O MPF (Ministério Público Federal) recomendou, na última sexta-feira (28), a devolução imediata das 15 girafas apreendidas pela Polícia Federal em um resort administrado pelo BioParque do Rio, em Mangaratiba, na Costa Verde do Rio de Janeiro, na última quarta (26).
Na recomendação, o órgão afirmou que a importação dos animais da África do Sul foi realizada de forma ilegal pelo BioParque, de acordo com um parecer técnico feito pela equipe de fiscalização do Ibama (Instituto Brasileiro do Meio Ambiente e dos Recursos Naturais Renováveis), após a morte de três girafas que fugiram de suas instalações no resort.

A nota concluiu que a morte dos animais foi a "consequência trágica de uma série de erros processuais". Além disso, destacou que as girafas são oriundas de vida livre, de acordo com o documento de autorização do órgão, o que tornaria a importação ilegal.
Ainda segundo o parecer, a importação contrariou a Convenção da Organização das Nações Unidas sobre o Comércio Internacional das Espécies da Flora e Fauna, segundo a qual as girafas são animais que correm risco de extinção caso o seu comércio não esteja sujeito a regulamentação rigorosa para evitar exploração.
Os fiscais do Ibama também destacaram que a fuga das girafas mostrou que o recinto onde estavam presas em Mangaratiba havia sido construído com "imperícia", e que "aqueles que pretendem contribuir com a conservação da espécie não possuem a competência sequer de conseguirem conter adequadamente e em segurança os animais".
Além de recomendar a volta das girafas para a África do Sul, o MPF pediu ao Ibama a suspensão imediata do andamento de todos os processos administrativos ainda não concluídos de importação de animais da fauna exótica até que os procedimentos de análise e controle das autorizações sejam revistos.
Segundo o MPF, o BioParque do Rio já havia iniciado procedimentos para a importação de 18 impalas e 15 zebras, também da África.
O BioParque foi notificado pelo MPF do dever de informar, no prazo de 48 horas, a data de início e conclusão das obras de adequação da área onde as girafas se encontram no resort em Mangaratiba, que consistem em baias de 30 metros quadrados.

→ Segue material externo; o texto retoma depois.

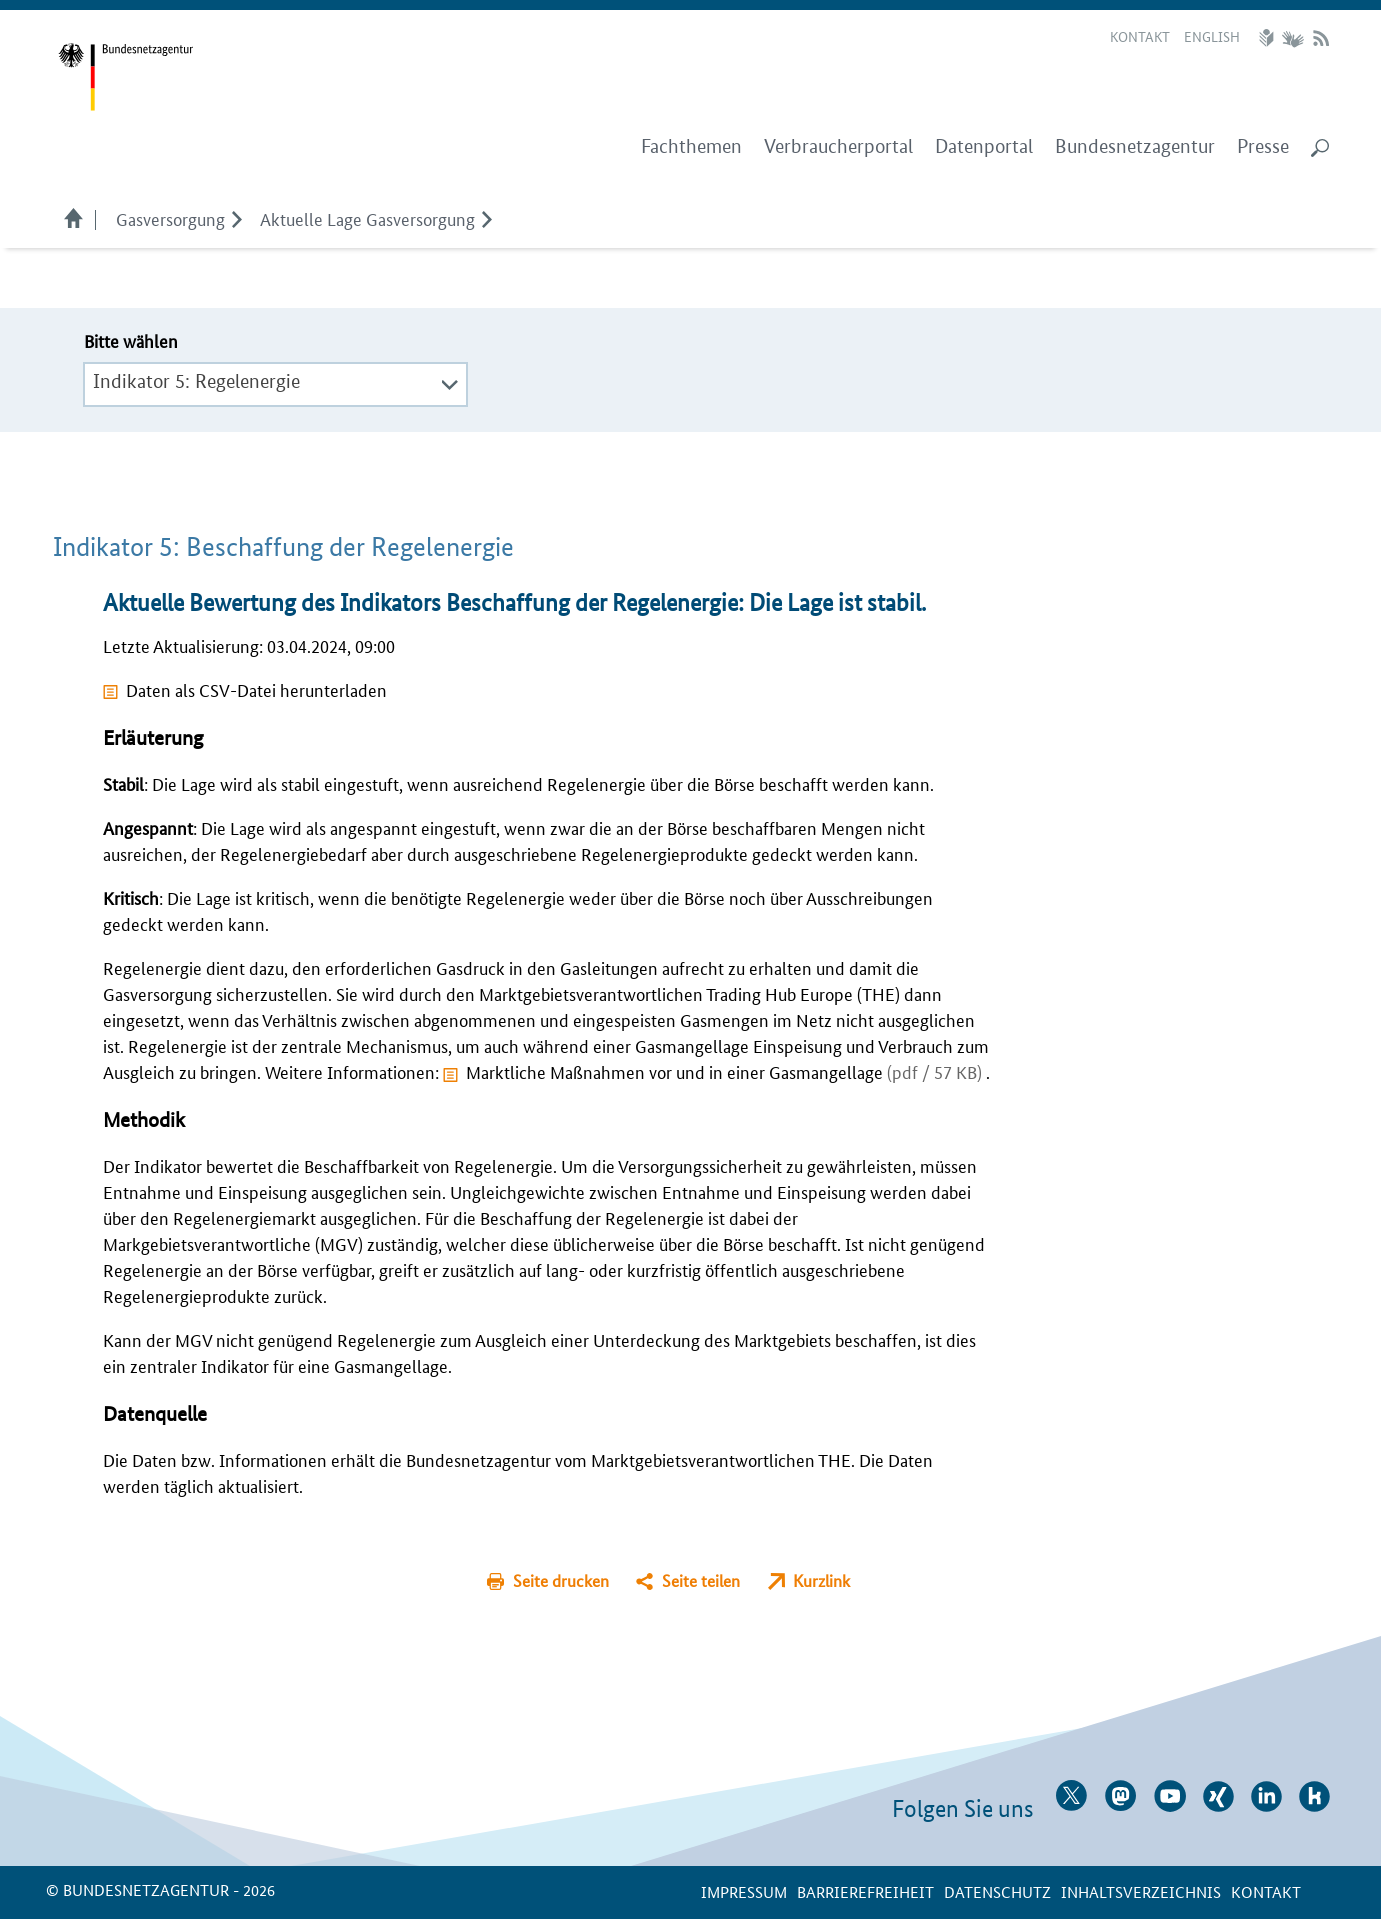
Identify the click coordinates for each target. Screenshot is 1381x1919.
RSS (1321, 38)
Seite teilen (701, 1580)
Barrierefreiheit (865, 1891)
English (1212, 36)
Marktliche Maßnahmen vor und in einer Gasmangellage (726, 1071)
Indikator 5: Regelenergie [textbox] (196, 381)
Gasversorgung (170, 218)
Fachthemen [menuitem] (691, 146)
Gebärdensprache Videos (1292, 38)
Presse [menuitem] (1263, 146)
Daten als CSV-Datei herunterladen (256, 689)
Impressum (744, 1891)
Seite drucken (561, 1580)
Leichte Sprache (1269, 38)
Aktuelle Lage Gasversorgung (367, 218)
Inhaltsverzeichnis (1141, 1891)
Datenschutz (997, 1891)
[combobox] (275, 382)
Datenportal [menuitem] (984, 146)
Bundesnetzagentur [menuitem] (1135, 146)
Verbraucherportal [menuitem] (838, 146)
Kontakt (1140, 36)
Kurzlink (821, 1580)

A empresa também deve apresentar esclarecimentos sobre o registro e as circunstâncias da morte das girafas, além de cópias assinadas de quaisquer acordos de cooperação mantidos com instituições que visem a introdução de girafas, impalas, zebras ou outros animais da fauna exótica no Brasil.
Fiscais do Ibama e agentes da Polícia Federal constataram a ocorrência de crime de maus-tratos contra os animais. Dois representantes do BioParque foram conduzidos à Superintendência da PF, e o BioParque foi multado e sofreu embargo do Ibama, o que proibiu o recebimento de novos animais até que o habite-se seja conferido a todos os recintos.

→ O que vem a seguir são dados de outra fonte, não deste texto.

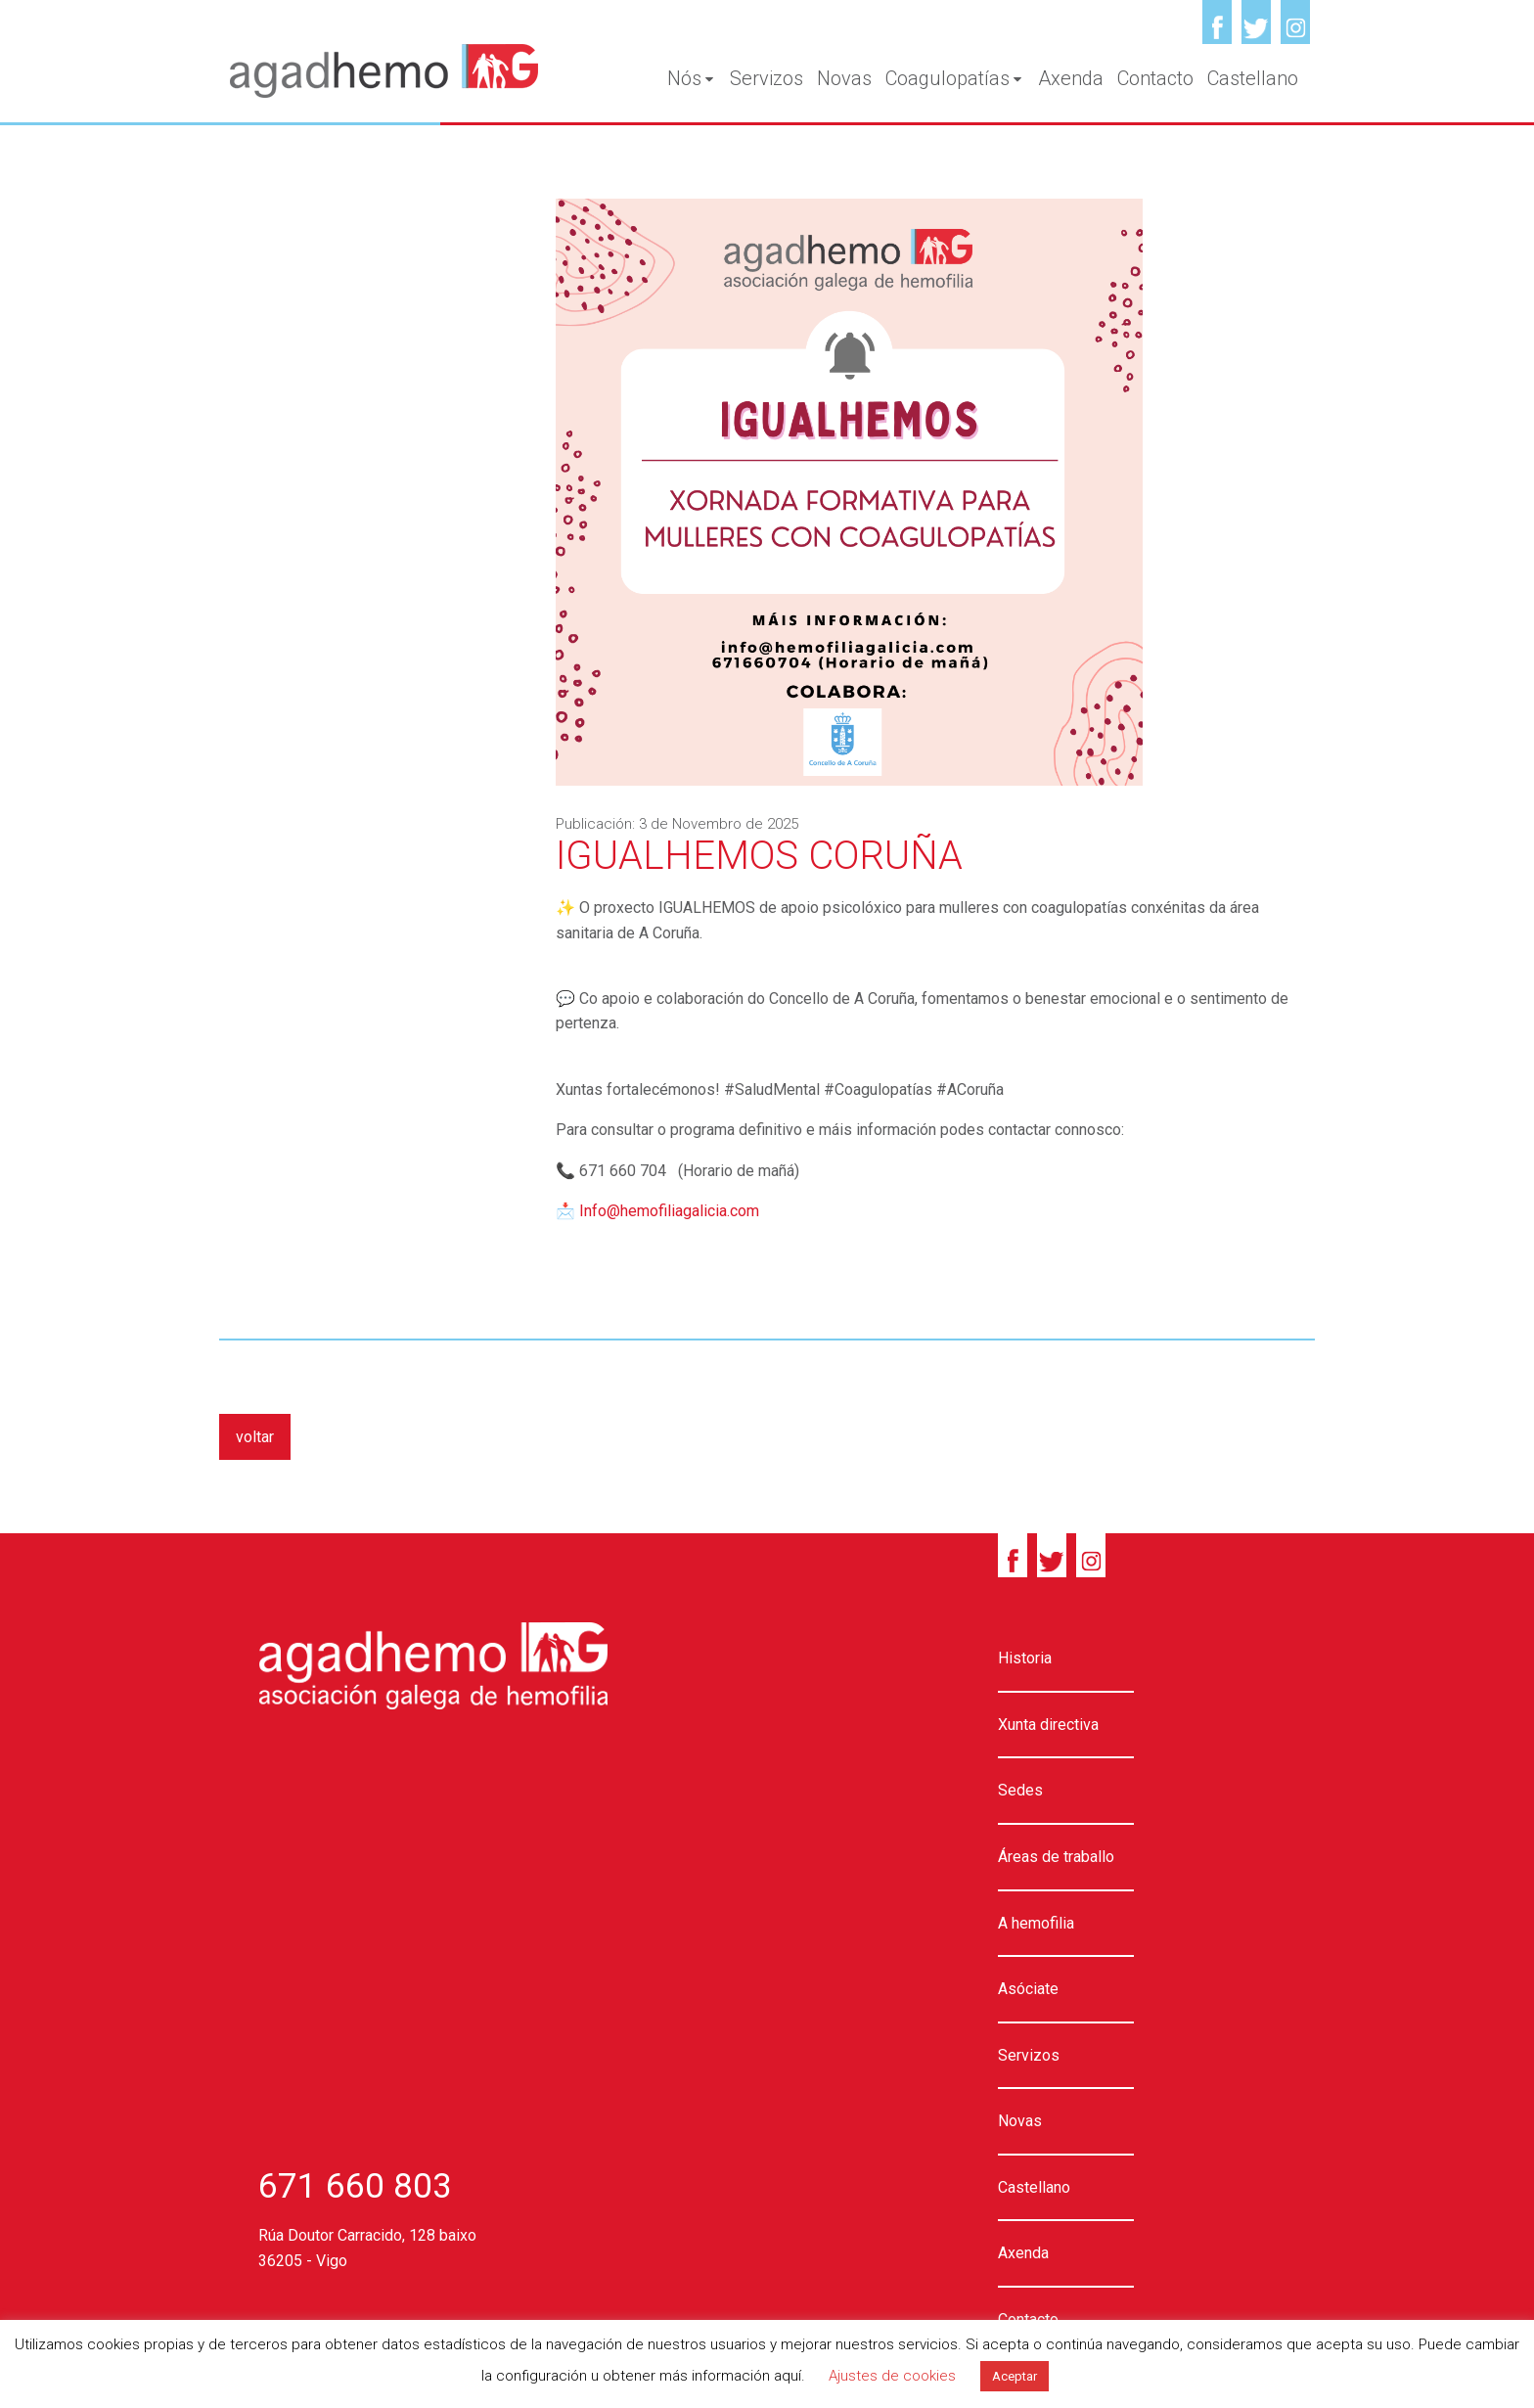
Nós (691, 78)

Em nota, o Ibama informou que as girafas teriam sido legalmente importadas e estariam sendo mantidas em ambiente tecnicamente inadequado. Sendo assim, o órgão aplicou multa diária de R$ 4.500 até que ocorram as devidas adequações técnicas.
Resposta do BioParque
A respeito da liminar do MPF, o BioParque do Rio disse que está analisando, junto ao seu corpo jurídico, a decisão para adotar os caminhos legais cabíveis, e informou que possui todas as licenças necessárias, conforme será demonstrado em juízo.
O BioParque declarou que o laudo de necropsia das girafas foi encaminhado às autoridades competentes. Além disso, destacou que os animais vieram de uma reserva autorizada para manejo sustentável e desenvolvimento comunitário na África do Sul, não havendo ilegalidade no processo de importação, que foi aprovado pelos dois governos.
A empresa disse, ainda, que as denúncias de maus-tratos não procedem e que o parque conta com uma equipe dedicada às girafas, formada por especialistas na espécie, e que os animais contam com acompanhamento diário e espaço com quatro estágios para sua adaptação.